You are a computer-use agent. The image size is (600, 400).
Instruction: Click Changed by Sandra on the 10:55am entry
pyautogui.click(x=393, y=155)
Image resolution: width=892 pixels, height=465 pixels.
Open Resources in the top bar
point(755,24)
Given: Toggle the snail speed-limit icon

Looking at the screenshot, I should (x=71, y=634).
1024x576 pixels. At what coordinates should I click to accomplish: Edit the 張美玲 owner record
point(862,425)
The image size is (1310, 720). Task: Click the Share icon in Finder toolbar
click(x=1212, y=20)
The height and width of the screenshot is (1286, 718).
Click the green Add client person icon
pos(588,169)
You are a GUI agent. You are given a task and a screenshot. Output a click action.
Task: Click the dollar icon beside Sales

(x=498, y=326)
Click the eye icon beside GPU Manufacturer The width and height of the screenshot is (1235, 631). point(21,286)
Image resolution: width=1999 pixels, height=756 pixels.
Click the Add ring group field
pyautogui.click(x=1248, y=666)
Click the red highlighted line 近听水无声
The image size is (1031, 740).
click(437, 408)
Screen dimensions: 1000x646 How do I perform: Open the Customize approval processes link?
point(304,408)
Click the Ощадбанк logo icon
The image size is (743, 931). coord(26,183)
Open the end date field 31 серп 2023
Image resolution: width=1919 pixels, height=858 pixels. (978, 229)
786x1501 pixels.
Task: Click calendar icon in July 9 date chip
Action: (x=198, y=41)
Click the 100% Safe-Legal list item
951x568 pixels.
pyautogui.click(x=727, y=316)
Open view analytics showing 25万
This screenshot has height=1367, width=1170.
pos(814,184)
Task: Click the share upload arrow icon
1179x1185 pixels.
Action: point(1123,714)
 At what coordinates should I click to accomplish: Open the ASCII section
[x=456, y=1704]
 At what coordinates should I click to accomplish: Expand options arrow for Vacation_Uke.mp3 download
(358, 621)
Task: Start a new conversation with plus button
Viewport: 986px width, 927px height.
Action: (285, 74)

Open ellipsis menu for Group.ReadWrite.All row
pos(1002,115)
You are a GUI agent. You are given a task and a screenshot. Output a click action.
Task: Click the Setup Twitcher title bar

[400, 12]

-*-*-

_Work instructions_.
Please write out, exactly as they appear, the lines from the one containing "At what coordinates should I click to accomplish: Expand" through the last line of the records above, and nothing more.

_Response to this task_.
 At what coordinates should I click to accomplish: Expand options arrow for Vacation_Uke.mp3 download
(358, 621)
Task: Start a new conversation with plus button
Viewport: 986px width, 927px height.
Action: (285, 74)

Open ellipsis menu for Group.ReadWrite.All row
pos(1002,115)
You are a GUI agent. You are given a task and a screenshot. Output a click action.
Task: Click the Setup Twitcher title bar

[400, 12]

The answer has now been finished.